(ACTION ITEM): Once the line with "The height and width of the screenshot is (1330, 2540)." is found in the entries below, repeat it and each following line exactly, up to and including the line with "Click the re-importing". Add no other lines.

Start of DATA UNDER STUDY

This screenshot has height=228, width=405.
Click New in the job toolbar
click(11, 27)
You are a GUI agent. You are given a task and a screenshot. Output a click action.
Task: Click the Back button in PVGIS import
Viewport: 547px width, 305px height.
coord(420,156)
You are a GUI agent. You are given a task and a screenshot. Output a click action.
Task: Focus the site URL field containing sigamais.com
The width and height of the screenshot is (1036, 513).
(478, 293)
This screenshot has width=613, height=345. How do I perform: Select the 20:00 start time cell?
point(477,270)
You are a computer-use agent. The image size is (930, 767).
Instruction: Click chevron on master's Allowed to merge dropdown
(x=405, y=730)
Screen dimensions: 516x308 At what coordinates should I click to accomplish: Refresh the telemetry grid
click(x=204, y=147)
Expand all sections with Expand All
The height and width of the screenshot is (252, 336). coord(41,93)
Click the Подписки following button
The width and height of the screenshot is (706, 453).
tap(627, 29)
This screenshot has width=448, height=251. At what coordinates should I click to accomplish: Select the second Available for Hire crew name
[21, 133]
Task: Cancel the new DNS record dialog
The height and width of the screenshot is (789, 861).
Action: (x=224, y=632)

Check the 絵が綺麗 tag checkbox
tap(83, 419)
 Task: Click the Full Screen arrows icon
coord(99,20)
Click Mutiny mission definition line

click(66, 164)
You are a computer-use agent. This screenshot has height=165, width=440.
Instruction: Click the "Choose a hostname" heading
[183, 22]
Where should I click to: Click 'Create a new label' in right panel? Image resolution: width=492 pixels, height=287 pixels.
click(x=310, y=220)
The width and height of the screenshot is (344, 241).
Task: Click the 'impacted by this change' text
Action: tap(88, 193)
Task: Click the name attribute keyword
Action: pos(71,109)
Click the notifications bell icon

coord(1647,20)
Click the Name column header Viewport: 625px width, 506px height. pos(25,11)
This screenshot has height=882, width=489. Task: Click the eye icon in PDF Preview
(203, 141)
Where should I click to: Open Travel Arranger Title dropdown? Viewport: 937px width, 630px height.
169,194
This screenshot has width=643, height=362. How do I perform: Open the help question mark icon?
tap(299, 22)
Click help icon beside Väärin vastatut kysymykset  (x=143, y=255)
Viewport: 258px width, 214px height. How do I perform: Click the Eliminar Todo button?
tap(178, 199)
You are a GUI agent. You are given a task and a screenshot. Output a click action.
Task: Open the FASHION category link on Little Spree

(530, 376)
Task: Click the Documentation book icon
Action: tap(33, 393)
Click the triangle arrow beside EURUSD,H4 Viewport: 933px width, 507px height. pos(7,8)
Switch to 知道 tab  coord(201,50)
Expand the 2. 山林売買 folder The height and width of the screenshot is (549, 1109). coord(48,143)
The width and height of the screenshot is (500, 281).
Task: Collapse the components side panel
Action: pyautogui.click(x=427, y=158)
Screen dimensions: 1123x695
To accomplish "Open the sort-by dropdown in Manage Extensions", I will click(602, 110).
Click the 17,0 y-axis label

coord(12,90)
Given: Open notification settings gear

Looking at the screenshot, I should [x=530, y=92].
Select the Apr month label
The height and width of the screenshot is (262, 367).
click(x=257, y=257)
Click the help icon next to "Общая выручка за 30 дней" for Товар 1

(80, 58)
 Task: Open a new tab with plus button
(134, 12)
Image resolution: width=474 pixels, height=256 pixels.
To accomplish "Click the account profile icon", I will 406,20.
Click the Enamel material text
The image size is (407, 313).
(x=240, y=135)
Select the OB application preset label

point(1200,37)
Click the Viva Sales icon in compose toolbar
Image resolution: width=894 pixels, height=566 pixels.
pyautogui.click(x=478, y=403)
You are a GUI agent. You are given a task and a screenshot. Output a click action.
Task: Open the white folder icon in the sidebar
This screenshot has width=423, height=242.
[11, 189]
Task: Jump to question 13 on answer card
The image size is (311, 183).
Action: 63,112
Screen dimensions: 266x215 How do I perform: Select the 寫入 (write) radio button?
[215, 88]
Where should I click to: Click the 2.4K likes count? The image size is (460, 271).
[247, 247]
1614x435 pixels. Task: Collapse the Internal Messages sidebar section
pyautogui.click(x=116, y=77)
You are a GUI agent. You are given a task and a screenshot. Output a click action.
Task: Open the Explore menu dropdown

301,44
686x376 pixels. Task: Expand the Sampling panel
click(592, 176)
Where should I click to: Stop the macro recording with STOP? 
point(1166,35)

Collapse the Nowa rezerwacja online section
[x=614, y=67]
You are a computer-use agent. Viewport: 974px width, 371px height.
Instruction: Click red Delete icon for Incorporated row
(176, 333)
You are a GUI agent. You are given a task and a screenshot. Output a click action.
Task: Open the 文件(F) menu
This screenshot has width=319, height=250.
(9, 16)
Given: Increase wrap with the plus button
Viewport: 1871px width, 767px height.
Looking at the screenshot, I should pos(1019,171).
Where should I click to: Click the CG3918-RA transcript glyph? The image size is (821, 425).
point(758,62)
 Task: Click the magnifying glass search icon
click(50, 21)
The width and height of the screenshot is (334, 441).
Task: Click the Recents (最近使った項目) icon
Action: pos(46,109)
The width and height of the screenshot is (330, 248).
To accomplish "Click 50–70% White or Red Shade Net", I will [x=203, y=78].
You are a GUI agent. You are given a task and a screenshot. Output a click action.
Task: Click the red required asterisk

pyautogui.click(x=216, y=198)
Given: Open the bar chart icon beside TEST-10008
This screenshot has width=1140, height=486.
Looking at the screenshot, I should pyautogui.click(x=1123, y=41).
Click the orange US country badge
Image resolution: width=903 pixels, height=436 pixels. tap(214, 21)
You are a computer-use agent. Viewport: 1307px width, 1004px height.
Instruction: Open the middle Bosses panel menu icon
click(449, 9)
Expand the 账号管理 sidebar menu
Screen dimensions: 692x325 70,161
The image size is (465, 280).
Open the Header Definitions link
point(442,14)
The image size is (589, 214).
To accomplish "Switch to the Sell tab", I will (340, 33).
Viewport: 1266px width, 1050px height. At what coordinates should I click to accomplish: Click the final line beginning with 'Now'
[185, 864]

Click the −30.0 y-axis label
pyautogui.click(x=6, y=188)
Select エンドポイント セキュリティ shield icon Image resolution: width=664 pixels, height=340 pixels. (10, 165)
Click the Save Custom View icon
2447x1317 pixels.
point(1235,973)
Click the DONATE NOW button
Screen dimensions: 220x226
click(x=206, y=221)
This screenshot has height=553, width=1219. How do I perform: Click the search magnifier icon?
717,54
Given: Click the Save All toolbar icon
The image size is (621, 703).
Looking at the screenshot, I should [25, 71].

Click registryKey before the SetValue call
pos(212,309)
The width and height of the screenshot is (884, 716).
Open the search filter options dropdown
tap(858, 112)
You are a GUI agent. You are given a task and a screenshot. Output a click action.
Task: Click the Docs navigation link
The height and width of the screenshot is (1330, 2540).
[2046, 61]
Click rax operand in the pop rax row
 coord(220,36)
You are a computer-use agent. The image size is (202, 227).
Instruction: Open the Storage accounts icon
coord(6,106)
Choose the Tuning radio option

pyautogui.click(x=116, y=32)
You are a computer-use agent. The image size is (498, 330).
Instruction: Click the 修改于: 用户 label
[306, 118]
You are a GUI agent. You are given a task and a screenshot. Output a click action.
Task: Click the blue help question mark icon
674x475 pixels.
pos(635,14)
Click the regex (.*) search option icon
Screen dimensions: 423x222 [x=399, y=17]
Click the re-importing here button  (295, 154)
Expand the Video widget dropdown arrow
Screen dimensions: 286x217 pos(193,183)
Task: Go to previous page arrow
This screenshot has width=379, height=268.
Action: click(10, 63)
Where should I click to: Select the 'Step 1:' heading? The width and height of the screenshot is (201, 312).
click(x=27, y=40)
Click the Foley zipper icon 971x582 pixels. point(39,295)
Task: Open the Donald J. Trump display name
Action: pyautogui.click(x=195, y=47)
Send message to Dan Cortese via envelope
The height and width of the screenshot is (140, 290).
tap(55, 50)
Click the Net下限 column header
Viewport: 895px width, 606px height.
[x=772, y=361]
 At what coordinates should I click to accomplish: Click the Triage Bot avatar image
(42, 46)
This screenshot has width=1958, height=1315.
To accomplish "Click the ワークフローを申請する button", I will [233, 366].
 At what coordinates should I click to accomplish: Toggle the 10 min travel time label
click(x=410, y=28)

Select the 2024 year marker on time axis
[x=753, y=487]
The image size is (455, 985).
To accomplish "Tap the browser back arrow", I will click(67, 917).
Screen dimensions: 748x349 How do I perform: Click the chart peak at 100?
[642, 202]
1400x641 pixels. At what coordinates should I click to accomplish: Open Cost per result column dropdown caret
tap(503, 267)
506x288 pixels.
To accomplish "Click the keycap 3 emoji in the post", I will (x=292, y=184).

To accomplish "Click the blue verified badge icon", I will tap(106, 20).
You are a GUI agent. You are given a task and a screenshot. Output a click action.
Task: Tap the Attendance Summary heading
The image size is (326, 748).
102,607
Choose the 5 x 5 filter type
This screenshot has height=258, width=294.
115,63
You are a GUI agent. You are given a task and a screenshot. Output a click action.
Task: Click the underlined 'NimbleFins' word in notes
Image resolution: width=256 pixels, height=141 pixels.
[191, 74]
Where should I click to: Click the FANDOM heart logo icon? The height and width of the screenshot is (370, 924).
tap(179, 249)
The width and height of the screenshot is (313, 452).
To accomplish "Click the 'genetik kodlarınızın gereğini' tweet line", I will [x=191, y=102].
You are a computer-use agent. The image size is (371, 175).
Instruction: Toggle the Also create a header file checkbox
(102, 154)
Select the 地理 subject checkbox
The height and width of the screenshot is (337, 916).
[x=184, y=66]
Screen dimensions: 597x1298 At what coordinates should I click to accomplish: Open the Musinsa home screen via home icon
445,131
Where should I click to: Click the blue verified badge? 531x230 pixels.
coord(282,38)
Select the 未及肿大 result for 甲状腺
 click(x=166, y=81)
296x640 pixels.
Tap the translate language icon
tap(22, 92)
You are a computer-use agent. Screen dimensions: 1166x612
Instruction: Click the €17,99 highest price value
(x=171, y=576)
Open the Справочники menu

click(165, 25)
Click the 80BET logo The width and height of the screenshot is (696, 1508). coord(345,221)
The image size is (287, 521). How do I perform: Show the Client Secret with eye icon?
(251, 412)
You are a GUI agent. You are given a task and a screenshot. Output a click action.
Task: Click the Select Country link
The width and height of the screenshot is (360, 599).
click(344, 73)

End of DATA UNDER STUDY

(RESULT OF THE TASK):
The height and width of the screenshot is (1330, 2540).
[2046, 61]
Click rax operand in the pop rax row
 coord(220,36)
You are a computer-use agent. The image size is (202, 227).
Instruction: Open the Storage accounts icon
coord(6,106)
Choose the Tuning radio option

pyautogui.click(x=116, y=32)
You are a computer-use agent. The image size is (498, 330).
Instruction: Click the 修改于: 用户 label
[306, 118]
You are a GUI agent. You are given a task and a screenshot. Output a click action.
Task: Click the blue help question mark icon
674x475 pixels.
pos(635,14)
Click the regex (.*) search option icon
Screen dimensions: 423x222 [x=399, y=17]
Click the re-importing here button  (295, 154)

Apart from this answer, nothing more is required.